▶ Provided data
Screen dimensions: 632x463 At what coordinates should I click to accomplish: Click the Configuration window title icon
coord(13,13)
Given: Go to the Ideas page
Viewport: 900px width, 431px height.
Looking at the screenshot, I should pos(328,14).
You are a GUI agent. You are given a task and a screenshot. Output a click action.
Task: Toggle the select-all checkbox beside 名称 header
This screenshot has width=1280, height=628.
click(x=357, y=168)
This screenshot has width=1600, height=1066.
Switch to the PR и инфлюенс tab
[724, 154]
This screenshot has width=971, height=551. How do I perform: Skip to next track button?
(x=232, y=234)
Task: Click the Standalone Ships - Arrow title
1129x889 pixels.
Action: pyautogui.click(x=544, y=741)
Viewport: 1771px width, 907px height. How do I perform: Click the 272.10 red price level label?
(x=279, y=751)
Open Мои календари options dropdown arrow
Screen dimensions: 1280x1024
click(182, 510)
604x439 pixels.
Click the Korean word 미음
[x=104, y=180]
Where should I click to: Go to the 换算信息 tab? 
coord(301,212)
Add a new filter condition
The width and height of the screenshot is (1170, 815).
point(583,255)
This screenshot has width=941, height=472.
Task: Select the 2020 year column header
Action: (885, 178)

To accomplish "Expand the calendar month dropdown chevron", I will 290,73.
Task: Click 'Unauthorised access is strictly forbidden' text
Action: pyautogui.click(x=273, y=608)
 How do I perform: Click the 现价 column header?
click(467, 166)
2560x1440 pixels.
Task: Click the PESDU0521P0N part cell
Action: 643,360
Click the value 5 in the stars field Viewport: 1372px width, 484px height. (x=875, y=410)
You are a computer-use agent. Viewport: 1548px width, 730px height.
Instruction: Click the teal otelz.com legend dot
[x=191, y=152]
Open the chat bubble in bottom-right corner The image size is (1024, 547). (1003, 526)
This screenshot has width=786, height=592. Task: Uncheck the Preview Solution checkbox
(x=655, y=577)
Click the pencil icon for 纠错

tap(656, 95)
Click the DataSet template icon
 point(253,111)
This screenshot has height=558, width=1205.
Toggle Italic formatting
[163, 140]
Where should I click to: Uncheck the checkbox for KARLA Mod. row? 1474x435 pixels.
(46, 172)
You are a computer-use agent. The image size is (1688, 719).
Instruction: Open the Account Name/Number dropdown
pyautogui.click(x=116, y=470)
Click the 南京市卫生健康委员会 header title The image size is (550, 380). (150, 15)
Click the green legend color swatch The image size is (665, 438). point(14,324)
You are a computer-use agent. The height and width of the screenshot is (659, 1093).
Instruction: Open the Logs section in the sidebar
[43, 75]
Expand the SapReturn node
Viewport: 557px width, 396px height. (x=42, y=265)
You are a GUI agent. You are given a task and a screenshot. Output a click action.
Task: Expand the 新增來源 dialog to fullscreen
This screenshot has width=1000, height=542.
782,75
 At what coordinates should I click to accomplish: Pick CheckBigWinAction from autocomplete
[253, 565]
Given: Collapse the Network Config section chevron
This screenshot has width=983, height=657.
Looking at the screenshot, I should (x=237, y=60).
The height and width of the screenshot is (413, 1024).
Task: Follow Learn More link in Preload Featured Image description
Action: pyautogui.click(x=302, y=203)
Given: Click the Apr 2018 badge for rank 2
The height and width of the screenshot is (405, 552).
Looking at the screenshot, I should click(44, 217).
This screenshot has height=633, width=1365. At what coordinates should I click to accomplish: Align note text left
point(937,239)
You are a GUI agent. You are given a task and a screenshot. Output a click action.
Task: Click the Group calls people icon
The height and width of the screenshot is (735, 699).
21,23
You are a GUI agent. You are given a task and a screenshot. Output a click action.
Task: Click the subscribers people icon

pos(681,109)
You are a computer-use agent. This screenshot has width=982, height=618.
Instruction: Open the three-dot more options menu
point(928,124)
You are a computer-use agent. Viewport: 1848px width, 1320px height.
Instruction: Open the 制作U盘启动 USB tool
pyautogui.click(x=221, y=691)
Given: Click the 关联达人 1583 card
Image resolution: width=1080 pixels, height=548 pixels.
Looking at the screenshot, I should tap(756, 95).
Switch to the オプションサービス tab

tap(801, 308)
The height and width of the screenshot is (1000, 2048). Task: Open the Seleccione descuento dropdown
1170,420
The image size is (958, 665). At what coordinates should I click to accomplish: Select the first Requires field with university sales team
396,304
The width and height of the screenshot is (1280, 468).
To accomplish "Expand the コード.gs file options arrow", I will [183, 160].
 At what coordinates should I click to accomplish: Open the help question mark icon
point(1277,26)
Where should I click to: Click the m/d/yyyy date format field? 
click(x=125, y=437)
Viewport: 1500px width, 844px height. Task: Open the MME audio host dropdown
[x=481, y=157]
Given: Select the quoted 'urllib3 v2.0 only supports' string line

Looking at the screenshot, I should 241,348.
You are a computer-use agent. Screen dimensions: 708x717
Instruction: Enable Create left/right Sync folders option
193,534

▶ Problem statement
Each line from the beginning of the entries to the line with "This screenshot has height=558, width=1205." must be repeated exactly, with both end lines kept and no other lines given.

▶ Expected output
Screen dimensions: 632x463 At what coordinates should I click to accomplish: Click the Configuration window title icon
coord(13,13)
Given: Go to the Ideas page
Viewport: 900px width, 431px height.
Looking at the screenshot, I should pos(328,14).
You are a GUI agent. You are given a task and a screenshot. Output a click action.
Task: Toggle the select-all checkbox beside 名称 header
This screenshot has width=1280, height=628.
click(x=357, y=168)
This screenshot has width=1600, height=1066.
Switch to the PR и инфлюенс tab
[724, 154]
This screenshot has width=971, height=551. How do I perform: Skip to next track button?
(x=232, y=234)
Task: Click the Standalone Ships - Arrow title
1129x889 pixels.
Action: pyautogui.click(x=544, y=741)
Viewport: 1771px width, 907px height. How do I perform: Click the 272.10 red price level label?
(x=279, y=751)
Open Мои календари options dropdown arrow
Screen dimensions: 1280x1024
click(182, 510)
604x439 pixels.
Click the Korean word 미음
[x=104, y=180]
Where should I click to: Go to the 换算信息 tab? 
coord(301,212)
Add a new filter condition
The width and height of the screenshot is (1170, 815).
point(583,255)
This screenshot has width=941, height=472.
Task: Select the 2020 year column header
Action: (885, 178)

To accomplish "Expand the calendar month dropdown chevron", I will 290,73.
Task: Click 'Unauthorised access is strictly forbidden' text
Action: pyautogui.click(x=273, y=608)
 How do I perform: Click the 现价 column header?
click(467, 166)
2560x1440 pixels.
Task: Click the PESDU0521P0N part cell
Action: 643,360
Click the value 5 in the stars field Viewport: 1372px width, 484px height. (x=875, y=410)
You are a computer-use agent. Viewport: 1548px width, 730px height.
Instruction: Click the teal otelz.com legend dot
[x=191, y=152]
Open the chat bubble in bottom-right corner The image size is (1024, 547). (1003, 526)
This screenshot has width=786, height=592. Task: Uncheck the Preview Solution checkbox
(x=655, y=577)
Click the pencil icon for 纠错

tap(656, 95)
Click the DataSet template icon
 point(253,111)
This screenshot has height=558, width=1205.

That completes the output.